■ What is expected
Return the following lines and nothing else: the one holding "Task: Click the キャンセル cancel button" and all those after it in the records below, unchanged, minus any pictures.

■ Material provided
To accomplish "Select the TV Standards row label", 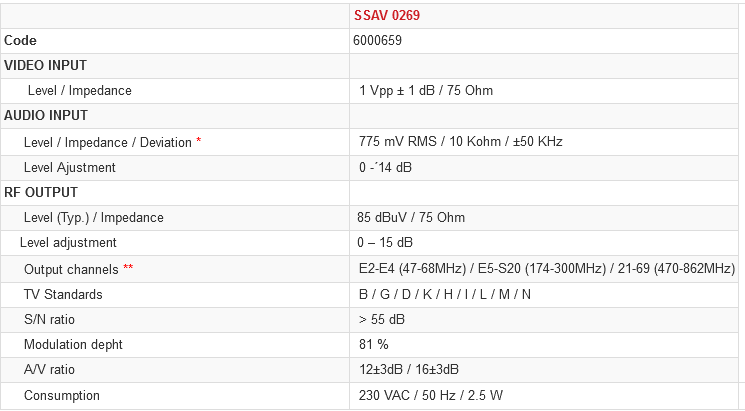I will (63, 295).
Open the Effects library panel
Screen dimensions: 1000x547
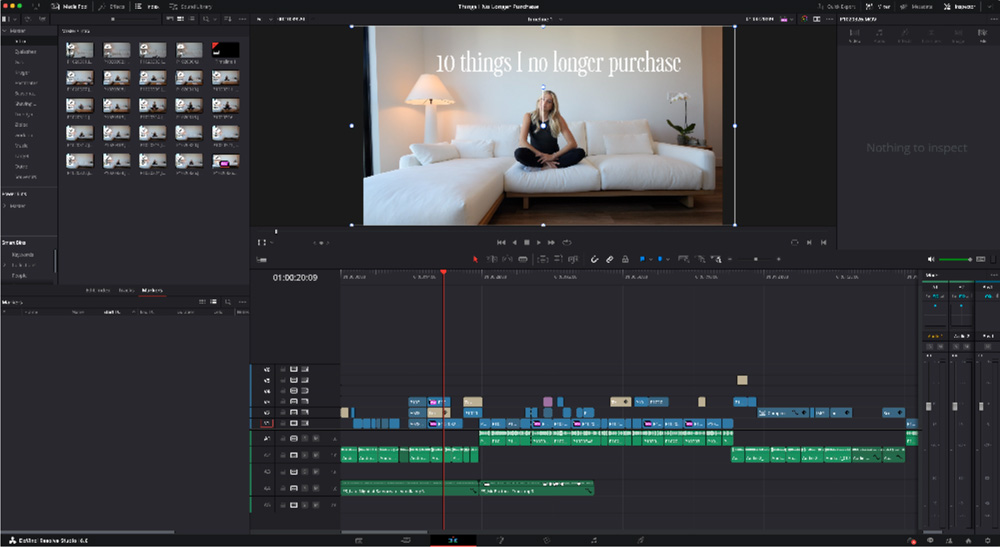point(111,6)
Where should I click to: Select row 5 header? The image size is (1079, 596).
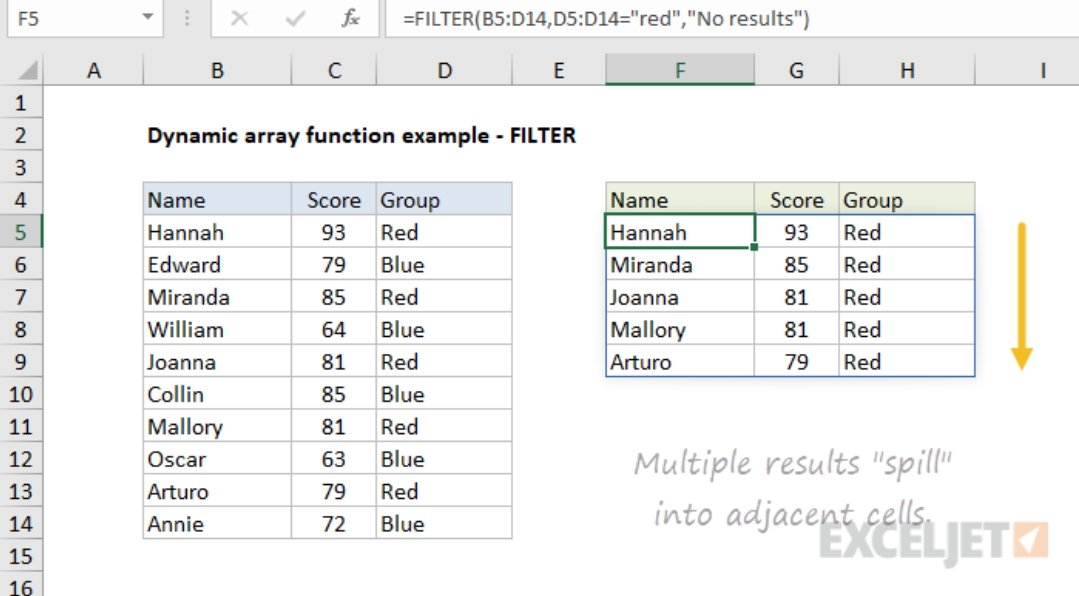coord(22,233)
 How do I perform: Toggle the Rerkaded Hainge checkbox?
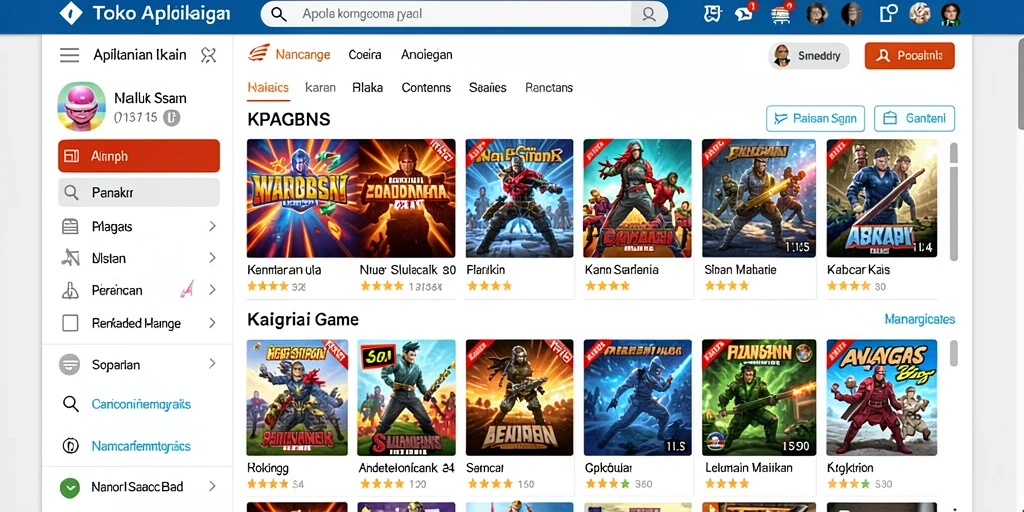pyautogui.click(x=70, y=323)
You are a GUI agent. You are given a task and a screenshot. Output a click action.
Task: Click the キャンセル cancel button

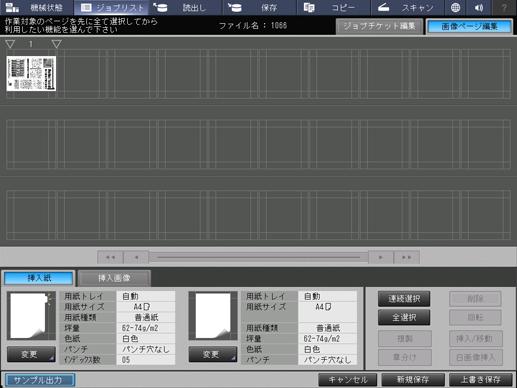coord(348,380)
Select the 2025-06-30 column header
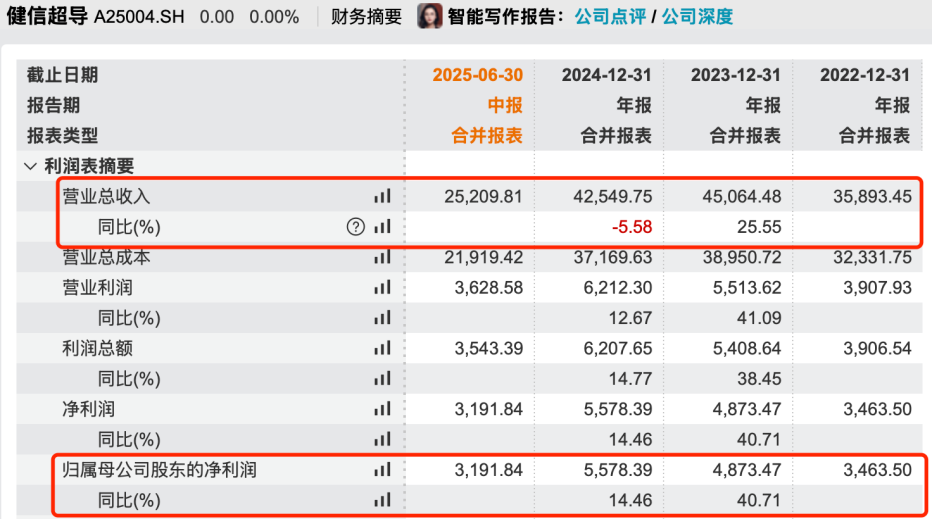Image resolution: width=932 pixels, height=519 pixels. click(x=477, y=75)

■ Output for this exercise
Task: Click the キャンセル cancel button

coord(348,380)
Select the 2025-06-30 column header
Image resolution: width=932 pixels, height=519 pixels. click(x=477, y=75)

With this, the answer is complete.